• The task: Only the lines from the start of the entries through the line with "Air Force Rank (26, 2206)" are wanted; please output them exactly.

• Materials provided:
========================================

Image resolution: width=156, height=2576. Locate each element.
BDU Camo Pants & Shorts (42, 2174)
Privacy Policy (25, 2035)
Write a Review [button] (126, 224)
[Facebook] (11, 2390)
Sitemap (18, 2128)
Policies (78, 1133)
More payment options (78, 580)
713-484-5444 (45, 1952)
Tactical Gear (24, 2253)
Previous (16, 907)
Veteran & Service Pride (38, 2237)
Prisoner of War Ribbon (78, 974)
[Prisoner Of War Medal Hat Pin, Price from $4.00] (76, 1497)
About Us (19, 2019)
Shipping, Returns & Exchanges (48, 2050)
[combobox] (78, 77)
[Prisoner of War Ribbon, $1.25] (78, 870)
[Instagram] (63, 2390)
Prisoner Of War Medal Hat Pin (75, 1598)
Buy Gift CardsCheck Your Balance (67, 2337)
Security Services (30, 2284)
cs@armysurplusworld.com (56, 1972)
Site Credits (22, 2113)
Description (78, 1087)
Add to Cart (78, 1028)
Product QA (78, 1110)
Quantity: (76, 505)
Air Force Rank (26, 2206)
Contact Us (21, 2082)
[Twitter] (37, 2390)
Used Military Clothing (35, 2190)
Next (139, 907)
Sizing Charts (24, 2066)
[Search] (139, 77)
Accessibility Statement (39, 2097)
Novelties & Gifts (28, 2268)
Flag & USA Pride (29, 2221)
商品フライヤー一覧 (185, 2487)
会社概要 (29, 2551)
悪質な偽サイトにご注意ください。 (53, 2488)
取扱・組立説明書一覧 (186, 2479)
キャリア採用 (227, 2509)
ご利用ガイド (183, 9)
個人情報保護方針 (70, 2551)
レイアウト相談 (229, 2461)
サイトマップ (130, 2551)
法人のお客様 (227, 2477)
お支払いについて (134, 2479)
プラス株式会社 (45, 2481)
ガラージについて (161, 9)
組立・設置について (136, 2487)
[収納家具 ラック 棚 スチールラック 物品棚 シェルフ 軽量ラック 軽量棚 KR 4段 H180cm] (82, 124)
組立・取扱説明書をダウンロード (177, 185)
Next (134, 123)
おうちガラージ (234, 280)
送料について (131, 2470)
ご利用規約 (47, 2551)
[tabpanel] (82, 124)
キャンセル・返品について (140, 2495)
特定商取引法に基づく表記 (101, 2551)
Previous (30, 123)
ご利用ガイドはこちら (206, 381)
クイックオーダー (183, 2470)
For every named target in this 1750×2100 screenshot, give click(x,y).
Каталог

========================================

• Solved problem:
Image resolution: width=156, height=2576. Locate each element.
BDU Camo Pants & Shorts (42, 2174)
Privacy Policy (25, 2035)
Write a Review [button] (126, 224)
[Facebook] (11, 2390)
Sitemap (18, 2128)
Policies (78, 1133)
More payment options (78, 580)
713-484-5444 (45, 1952)
Tactical Gear (24, 2253)
Previous (16, 907)
Veteran & Service Pride (38, 2237)
Prisoner of War Ribbon (78, 974)
[Prisoner Of War Medal Hat Pin, Price from $4.00] (76, 1497)
About Us (19, 2019)
Shipping, Returns & Exchanges (48, 2050)
[combobox] (78, 77)
[Prisoner of War Ribbon, $1.25] (78, 870)
[Instagram] (63, 2390)
Prisoner Of War Medal Hat Pin (75, 1598)
Buy Gift CardsCheck Your Balance (67, 2337)
Security Services (30, 2284)
cs@armysurplusworld.com (56, 1972)
Site Credits (22, 2113)
Description (78, 1087)
Add to Cart (78, 1028)
Product QA (78, 1110)
Quantity: (76, 505)
Air Force Rank (26, 2206)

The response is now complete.